___ TASK DATA ___

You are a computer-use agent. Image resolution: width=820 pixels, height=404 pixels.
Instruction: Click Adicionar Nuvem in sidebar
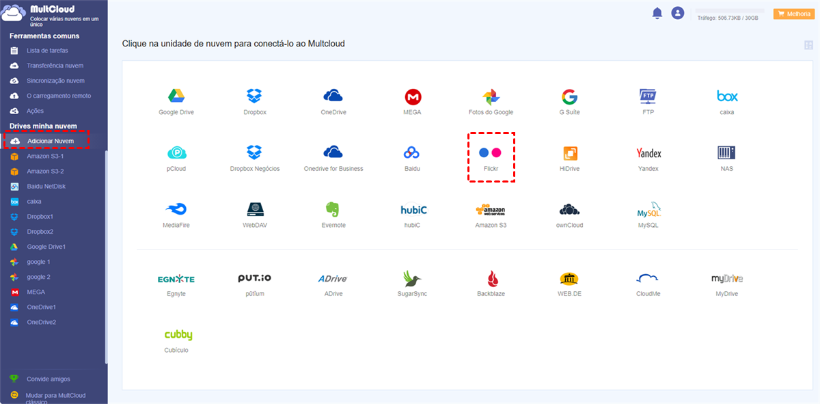pos(50,141)
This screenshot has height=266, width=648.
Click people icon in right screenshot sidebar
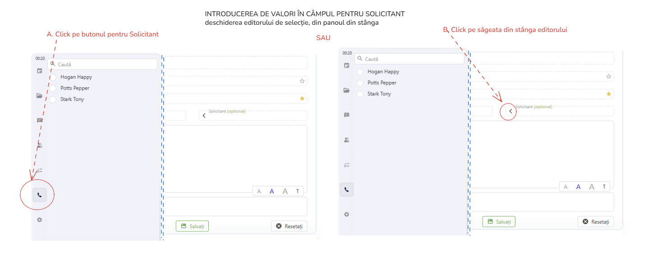(x=346, y=140)
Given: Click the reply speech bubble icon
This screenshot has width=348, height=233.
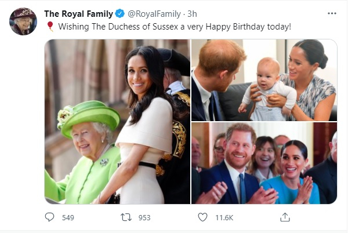Looking at the screenshot, I should pos(50,217).
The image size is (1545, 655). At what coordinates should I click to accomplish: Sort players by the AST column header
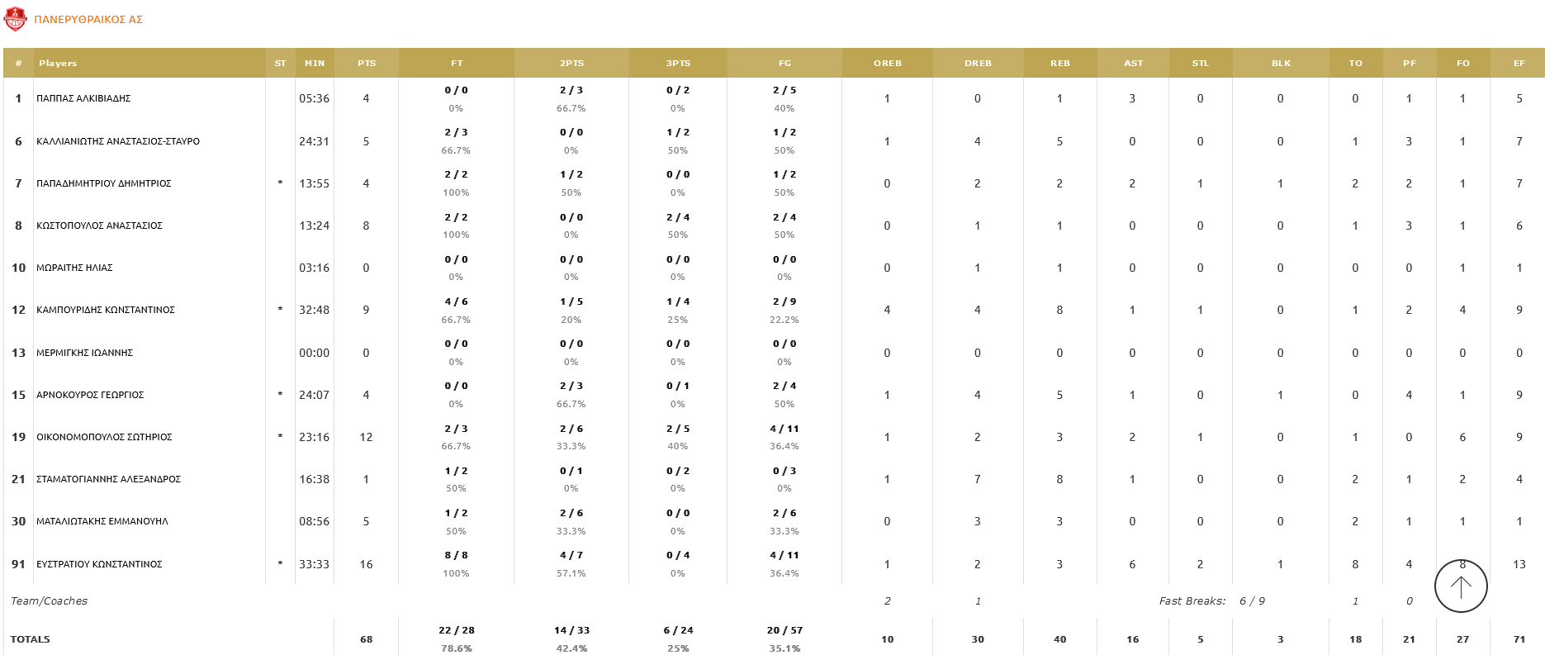click(x=1133, y=63)
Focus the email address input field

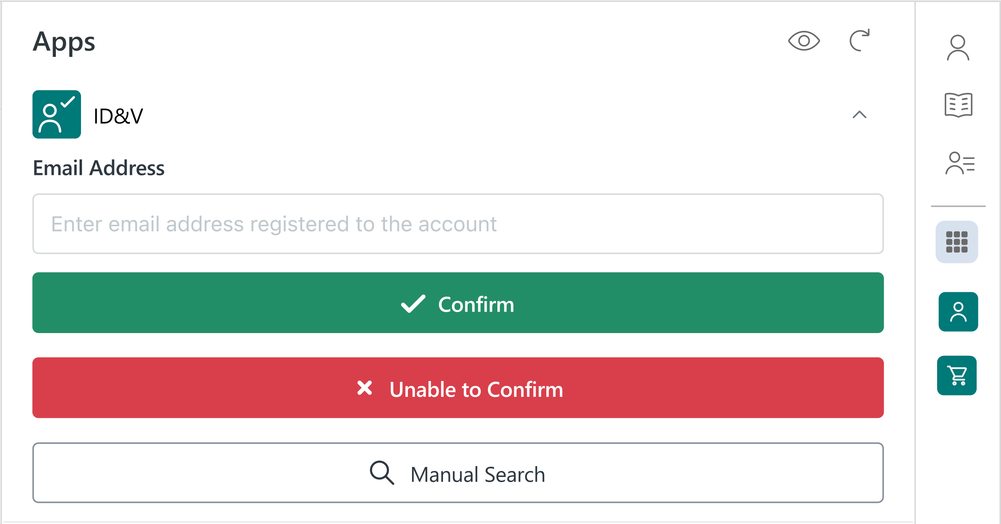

___

Reproduce the listing word for word and omit its pictures.

(TASK OUTPUT):
You are a computer-use agent. Image resolution: width=820 pixels, height=404 pixels.
Instruction: Click Adicionar Nuvem in sidebar
pos(50,141)
This screenshot has height=266, width=648.
Click people icon in right screenshot sidebar
(x=346, y=140)
Given: Click the reply speech bubble icon
This screenshot has width=348, height=233.
Looking at the screenshot, I should pos(50,217).
The image size is (1545, 655). At what coordinates should I click to accomplish: Sort players by the AST column header
click(x=1133, y=63)
Focus the email address input field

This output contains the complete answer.